## Assignment
Begin at the line containing "Sika Primer 290 DC Marine 250 ml Saydam (114, 1800)" in the entries below and end at the line containing "Email (76, 78)"; transcribe that range exactly and nothing outside it.

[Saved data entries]
Start of Block

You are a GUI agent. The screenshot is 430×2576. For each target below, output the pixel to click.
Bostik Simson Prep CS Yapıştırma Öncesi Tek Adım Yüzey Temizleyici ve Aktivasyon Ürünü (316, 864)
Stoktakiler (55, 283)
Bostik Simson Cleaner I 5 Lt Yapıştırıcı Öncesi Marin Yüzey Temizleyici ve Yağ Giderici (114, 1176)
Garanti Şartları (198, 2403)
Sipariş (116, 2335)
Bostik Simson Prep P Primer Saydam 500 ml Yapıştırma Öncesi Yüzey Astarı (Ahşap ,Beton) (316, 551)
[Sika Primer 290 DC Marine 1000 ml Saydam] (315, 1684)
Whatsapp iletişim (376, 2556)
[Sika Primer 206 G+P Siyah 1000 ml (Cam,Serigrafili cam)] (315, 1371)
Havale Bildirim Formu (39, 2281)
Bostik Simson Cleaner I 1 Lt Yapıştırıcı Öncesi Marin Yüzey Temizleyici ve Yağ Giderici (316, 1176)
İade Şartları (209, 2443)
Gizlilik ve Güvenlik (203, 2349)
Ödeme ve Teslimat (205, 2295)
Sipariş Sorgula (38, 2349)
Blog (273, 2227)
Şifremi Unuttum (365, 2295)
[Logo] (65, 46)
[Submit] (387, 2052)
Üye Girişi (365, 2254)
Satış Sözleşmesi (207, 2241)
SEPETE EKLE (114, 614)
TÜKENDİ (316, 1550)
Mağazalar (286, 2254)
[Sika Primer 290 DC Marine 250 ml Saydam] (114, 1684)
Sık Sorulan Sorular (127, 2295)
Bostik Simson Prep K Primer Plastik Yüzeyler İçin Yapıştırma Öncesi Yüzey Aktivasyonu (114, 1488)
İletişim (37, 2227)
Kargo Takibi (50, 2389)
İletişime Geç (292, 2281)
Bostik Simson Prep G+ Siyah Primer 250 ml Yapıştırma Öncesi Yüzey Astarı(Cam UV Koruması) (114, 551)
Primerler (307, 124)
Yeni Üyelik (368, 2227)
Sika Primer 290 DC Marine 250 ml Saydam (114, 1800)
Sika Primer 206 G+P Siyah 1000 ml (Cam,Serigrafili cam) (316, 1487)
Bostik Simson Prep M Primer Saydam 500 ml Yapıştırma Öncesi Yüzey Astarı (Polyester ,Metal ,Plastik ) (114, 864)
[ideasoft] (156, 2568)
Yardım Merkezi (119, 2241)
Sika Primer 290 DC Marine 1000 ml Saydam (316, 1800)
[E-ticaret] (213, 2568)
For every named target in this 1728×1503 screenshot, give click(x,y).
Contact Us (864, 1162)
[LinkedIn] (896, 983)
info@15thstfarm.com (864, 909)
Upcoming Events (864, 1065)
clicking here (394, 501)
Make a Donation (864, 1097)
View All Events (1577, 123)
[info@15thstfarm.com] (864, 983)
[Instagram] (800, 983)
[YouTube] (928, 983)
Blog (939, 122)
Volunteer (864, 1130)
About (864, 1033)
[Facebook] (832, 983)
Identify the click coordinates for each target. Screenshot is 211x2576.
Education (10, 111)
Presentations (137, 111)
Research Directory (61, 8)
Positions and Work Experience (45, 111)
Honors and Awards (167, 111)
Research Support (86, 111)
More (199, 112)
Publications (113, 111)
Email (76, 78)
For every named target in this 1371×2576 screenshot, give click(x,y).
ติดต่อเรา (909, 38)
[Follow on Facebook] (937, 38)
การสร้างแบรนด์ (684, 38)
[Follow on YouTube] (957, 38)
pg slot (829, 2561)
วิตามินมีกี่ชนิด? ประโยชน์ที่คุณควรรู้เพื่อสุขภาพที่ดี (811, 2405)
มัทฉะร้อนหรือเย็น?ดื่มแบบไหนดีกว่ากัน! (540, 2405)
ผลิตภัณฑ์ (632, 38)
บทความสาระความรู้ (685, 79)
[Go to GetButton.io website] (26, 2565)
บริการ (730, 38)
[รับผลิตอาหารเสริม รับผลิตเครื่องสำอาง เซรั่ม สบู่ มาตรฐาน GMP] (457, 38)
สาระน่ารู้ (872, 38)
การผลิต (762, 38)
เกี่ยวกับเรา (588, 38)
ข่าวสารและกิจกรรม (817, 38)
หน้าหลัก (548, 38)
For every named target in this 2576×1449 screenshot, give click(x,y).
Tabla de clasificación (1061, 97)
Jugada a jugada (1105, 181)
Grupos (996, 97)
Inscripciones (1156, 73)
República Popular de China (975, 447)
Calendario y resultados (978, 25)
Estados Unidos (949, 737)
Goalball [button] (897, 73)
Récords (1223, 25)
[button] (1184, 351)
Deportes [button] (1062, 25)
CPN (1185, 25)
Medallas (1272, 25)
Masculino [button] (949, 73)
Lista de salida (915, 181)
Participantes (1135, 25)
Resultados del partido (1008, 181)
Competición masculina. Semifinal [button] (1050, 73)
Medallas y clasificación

End of Block

## Solved exercise
Sika Primer 290 DC Marine 250 ml Saydam (114, 1800)
Sika Primer 206 G+P Siyah 1000 ml (Cam,Serigrafili cam) (316, 1487)
Bostik Simson Prep M Primer Saydam 500 ml Yapıştırma Öncesi Yüzey Astarı (Polyester ,Metal ,Plastik ) (114, 864)
[ideasoft] (156, 2568)
Yardım Merkezi (119, 2241)
Sika Primer 290 DC Marine 1000 ml Saydam (316, 1800)
[E-ticaret] (213, 2568)
For every named target in this 1728×1503 screenshot, give click(x,y).
Contact Us (864, 1162)
[LinkedIn] (896, 983)
info@15thstfarm.com (864, 909)
Upcoming Events (864, 1065)
clicking here (394, 501)
Make a Donation (864, 1097)
View All Events (1577, 123)
[info@15thstfarm.com] (864, 983)
[Instagram] (800, 983)
[YouTube] (928, 983)
Blog (939, 122)
Volunteer (864, 1130)
About (864, 1033)
[Facebook] (832, 983)
Identify the click coordinates for each target. Screenshot is 211x2576.
Education (10, 111)
Presentations (137, 111)
Research Directory (61, 8)
Positions and Work Experience (45, 111)
Honors and Awards (167, 111)
Research Support (86, 111)
More (199, 112)
Publications (113, 111)
Email (76, 78)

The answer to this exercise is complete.